A near production-ready Volkswagen ID.4 SUV will be unveiled this April at the New York motor show.
According to
, the car Volkswagen will pull the drapes off will remain true to the I.D. Crozz concept revealed back at the 2017 at the Shanghai motor show.Volkswagen is reportedly planning not one small electric SUV but two – the standard ID.4 and a more stylish ID.5 'coupe', both based heavily on the ID.3 hatch.
There's no word of when the latter will arrive but the second has already been previewed by the I.D. Crozz II that was revealed at the 2017 Frankfurt show, although it will likely trade the concept's electric sliding apertures for a more conventional pair of doors.
Already seen testing, disguised fiendishly as an Opel, the ID.4 will measure in at around 4625mm long, 1891mm wide and 1609mm tall, with a wheelbase of 2773mm.
That makes the Volkswagen ID.4 shorter and lower but wider than the Tiguan, yet it will offer the interior space of an SUV one size bigger thanks to its all-new MEB platform.
Set to command a modest premium over the circa-€30,000 ($A48,000) Volkswagen ID.3 hatch, the cheapest ID.4 electric SUV will come with a sole rear-mounted electric motor.
No specs have been released, but it’s thought the ID.3’s 45kWh, 58kWh and 77kWh lithium-ion battery packs will all carry over for the ID.4 and ID.5, providing for a range of 330km, 420km and 550km respectively.
The entry-level model will be offered with a 110kW electric motor while the bigger battery versions get the punchier 150kW/310Nm motor.
There’s no word on performance but, like the ID.3, the top speed of battery-powered SUV will be limited to 180km/h.
With a near perfect 48:52 weight distribution and all its battery mass positioned low in the chassis, the Volkswagen ID.4 — like the hatch — is expected to deliver class-leading dynamics when it eventually arrives Down Under.

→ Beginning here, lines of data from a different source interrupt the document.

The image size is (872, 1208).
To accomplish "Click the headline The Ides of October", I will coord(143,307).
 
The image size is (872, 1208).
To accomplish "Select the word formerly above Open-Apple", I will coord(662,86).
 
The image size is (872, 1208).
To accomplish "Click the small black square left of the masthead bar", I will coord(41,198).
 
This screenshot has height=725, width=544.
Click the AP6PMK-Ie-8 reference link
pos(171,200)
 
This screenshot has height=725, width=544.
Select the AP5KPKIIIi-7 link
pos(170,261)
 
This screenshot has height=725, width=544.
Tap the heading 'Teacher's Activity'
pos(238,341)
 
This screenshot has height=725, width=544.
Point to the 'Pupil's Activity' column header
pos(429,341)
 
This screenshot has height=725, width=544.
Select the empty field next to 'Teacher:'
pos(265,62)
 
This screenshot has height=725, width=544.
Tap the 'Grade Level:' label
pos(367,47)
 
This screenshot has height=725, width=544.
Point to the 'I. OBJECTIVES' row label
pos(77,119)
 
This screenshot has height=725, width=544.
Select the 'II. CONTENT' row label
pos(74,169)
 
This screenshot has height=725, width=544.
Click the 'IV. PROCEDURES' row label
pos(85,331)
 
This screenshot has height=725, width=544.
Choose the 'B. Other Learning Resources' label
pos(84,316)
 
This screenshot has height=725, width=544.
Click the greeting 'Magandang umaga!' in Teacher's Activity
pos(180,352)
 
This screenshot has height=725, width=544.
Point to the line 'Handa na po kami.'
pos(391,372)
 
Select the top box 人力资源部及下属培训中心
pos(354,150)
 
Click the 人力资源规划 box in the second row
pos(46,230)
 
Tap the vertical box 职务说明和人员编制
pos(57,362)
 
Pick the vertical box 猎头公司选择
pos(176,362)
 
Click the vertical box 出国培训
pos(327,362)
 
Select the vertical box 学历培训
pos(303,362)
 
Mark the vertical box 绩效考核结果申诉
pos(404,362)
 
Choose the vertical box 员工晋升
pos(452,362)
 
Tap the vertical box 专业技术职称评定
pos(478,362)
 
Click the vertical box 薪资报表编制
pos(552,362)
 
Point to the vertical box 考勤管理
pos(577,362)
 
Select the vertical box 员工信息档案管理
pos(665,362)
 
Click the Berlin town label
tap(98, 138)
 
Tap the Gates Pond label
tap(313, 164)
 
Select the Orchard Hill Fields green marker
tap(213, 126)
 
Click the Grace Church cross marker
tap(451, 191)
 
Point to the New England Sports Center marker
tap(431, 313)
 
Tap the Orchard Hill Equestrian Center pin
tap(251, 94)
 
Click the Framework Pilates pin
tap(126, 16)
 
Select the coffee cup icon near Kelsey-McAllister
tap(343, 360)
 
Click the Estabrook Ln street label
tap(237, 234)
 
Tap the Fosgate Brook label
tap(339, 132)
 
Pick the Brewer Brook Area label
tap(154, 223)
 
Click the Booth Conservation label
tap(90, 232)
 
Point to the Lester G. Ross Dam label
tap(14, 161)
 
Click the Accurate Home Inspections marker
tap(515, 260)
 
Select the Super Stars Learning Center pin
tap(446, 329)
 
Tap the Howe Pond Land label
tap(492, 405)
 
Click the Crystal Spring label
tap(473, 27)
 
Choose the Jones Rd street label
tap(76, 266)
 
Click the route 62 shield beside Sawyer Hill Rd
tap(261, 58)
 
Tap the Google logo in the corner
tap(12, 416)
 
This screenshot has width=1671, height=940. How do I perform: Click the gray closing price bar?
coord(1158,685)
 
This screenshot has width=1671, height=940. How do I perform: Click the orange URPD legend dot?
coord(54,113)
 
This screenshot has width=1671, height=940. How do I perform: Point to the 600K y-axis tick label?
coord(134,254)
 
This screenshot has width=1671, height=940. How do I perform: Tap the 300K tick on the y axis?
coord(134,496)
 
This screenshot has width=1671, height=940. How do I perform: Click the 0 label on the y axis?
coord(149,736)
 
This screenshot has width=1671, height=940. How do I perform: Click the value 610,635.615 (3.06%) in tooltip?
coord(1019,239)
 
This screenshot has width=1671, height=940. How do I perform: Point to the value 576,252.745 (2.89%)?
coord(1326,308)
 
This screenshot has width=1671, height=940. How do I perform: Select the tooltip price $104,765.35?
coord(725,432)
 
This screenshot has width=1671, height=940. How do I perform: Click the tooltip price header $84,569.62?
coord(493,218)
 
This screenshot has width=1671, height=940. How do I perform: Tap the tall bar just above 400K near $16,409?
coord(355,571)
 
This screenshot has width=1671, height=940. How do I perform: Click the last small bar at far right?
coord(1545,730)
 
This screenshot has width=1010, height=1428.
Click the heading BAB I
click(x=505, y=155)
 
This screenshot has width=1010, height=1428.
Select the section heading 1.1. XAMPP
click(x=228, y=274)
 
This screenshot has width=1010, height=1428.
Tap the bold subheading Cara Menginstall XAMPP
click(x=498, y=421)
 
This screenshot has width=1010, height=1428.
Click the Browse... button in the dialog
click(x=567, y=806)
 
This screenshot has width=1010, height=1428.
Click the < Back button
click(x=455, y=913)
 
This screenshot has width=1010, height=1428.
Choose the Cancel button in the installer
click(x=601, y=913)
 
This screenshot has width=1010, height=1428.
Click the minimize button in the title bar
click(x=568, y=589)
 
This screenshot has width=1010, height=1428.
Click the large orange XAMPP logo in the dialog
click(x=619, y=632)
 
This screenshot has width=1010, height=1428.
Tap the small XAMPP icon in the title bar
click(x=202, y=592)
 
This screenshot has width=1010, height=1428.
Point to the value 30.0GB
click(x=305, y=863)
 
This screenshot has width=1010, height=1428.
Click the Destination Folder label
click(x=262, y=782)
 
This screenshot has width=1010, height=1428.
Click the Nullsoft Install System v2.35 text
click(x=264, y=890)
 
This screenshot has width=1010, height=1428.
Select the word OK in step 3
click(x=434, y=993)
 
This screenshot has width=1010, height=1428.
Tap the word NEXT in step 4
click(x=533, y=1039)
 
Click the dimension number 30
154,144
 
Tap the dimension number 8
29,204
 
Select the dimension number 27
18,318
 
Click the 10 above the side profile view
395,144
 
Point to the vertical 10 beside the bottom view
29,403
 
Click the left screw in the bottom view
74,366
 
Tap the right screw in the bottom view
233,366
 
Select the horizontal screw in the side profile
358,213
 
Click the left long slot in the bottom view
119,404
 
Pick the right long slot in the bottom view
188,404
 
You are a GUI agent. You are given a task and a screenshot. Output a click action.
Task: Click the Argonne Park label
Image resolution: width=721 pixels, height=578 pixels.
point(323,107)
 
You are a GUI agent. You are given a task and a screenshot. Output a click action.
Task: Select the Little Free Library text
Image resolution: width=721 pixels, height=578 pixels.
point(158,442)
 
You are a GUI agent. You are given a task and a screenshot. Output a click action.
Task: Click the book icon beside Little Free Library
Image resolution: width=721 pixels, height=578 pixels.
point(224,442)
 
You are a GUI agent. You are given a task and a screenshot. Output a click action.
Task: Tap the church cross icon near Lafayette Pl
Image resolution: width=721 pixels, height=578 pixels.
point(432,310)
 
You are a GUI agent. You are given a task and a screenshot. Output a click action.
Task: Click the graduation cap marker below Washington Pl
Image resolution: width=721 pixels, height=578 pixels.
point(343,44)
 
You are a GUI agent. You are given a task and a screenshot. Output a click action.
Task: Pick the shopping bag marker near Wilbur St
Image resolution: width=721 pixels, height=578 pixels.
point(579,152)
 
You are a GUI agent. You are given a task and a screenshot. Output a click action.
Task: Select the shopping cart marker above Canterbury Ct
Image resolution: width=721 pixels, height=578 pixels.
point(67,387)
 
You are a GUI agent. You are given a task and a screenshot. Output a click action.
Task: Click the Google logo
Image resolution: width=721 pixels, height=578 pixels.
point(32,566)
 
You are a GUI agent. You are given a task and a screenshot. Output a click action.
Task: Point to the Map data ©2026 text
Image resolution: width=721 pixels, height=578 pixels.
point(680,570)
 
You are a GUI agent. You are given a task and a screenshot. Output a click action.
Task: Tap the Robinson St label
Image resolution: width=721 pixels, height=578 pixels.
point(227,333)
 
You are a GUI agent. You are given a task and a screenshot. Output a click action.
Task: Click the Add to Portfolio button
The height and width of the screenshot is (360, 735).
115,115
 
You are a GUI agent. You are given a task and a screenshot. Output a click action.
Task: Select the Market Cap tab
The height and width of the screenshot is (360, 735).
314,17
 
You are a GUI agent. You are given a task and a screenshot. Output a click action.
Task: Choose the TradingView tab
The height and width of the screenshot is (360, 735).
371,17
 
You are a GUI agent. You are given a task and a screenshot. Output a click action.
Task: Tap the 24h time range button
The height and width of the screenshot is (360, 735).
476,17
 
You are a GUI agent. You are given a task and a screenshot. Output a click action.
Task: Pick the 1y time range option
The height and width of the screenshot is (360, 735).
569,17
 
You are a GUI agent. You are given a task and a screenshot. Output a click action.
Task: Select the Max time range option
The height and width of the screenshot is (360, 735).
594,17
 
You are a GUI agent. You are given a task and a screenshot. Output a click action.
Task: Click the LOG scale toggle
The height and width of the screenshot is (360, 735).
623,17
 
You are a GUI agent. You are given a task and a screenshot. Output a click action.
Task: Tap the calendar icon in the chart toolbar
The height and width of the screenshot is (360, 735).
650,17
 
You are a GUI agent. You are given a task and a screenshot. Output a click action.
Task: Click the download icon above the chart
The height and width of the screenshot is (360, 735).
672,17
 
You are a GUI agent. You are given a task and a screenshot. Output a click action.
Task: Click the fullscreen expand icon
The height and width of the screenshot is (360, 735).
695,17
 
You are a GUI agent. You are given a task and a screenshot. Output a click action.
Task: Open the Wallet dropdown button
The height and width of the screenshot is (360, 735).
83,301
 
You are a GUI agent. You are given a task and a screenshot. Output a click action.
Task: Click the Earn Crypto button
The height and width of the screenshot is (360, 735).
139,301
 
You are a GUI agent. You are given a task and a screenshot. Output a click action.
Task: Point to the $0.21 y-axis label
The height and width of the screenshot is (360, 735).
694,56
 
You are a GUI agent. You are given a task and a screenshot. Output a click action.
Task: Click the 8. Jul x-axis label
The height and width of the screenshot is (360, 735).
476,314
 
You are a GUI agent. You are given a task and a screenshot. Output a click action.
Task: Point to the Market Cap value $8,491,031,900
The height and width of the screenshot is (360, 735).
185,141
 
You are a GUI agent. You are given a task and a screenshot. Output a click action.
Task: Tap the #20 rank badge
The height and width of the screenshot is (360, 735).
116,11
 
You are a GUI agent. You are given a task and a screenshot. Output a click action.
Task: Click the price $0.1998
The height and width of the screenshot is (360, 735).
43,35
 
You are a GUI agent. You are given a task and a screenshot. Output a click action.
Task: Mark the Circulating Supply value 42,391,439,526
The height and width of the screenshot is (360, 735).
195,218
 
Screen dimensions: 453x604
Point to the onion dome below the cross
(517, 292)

Both battery-powered SUVs are expected to be on sale in Europe early in 2021, and the ID.4 is expected to spearhead Volkswagen Australia's EV assault in 2022, when the SUV could beat the ID.3 hatch to market here.
When it arrives, the small SUV will face competition from not only the Kia e-Niro but the Tesla Model Y, when they finally arrive Down Under too.
Globally, Volkswagen has announced it plans to sell around 100,000 pure-electric vehicles this year and around one million annually by 2025.